Saturday, January 22, 2011

Setiap pertemuan, pasti akan temu detik perpisahan


We talk even lesser than when I talk with my friends. We meet even lesser than I meet the less frequent people. We text even lesser and sometimes, was ignored. It is so hard to reach out to you. I guess, the distance is not helping at all. I meet a lot of wonderful people. I meet all kinds of people. And I do not know how to feel. I want to embrace everything and become speechless after that.

I guess, things get very tiring and mundane. The aim / goal gets harder to achieve and well, when one is not a quiter, quit is all he can do. Things become strange and I do not know what to do. The past keeps haunting and the future, so dim. The friends you celebrate life for suddenly become the deaths of you. Change is the only constant and your only strategy is to cross the bridge when you get there. But when you only cross the bridge when you get there, it gets difficult. What if there are sharks under the bridge and the bridge can't hold all of us? Nobody thought of that and everyone panics. Who will help us then?
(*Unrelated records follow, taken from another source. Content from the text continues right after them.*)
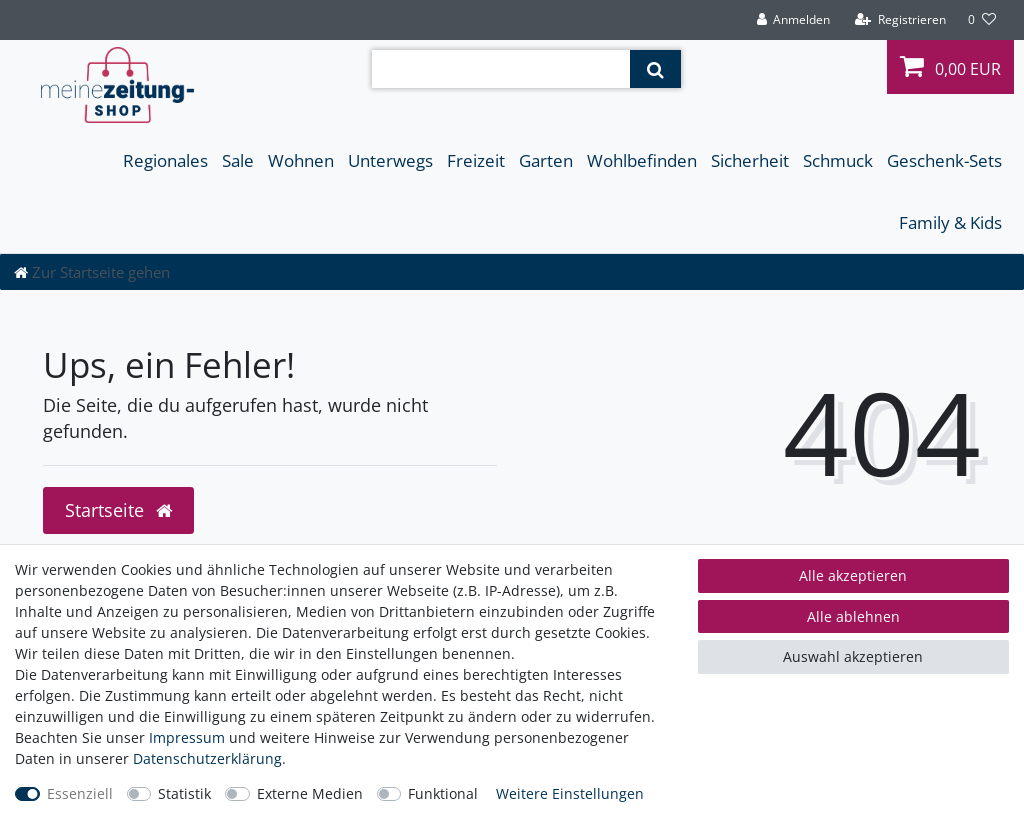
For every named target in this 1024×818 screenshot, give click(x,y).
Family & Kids (950, 222)
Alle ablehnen (853, 616)
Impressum (187, 737)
I am not a good decision maker but if that's all I can do, if you're leaving the decision making to me, if you're not going to put in any effort to prove, that that is my decision, even if I am going to regret it sooner or later. Because the heart cannot deal with too many heartaches and the brain just followed the heart. I'll miss you, of course. If you need me, I'll try and be there.

*This post has been a dedication of some sort.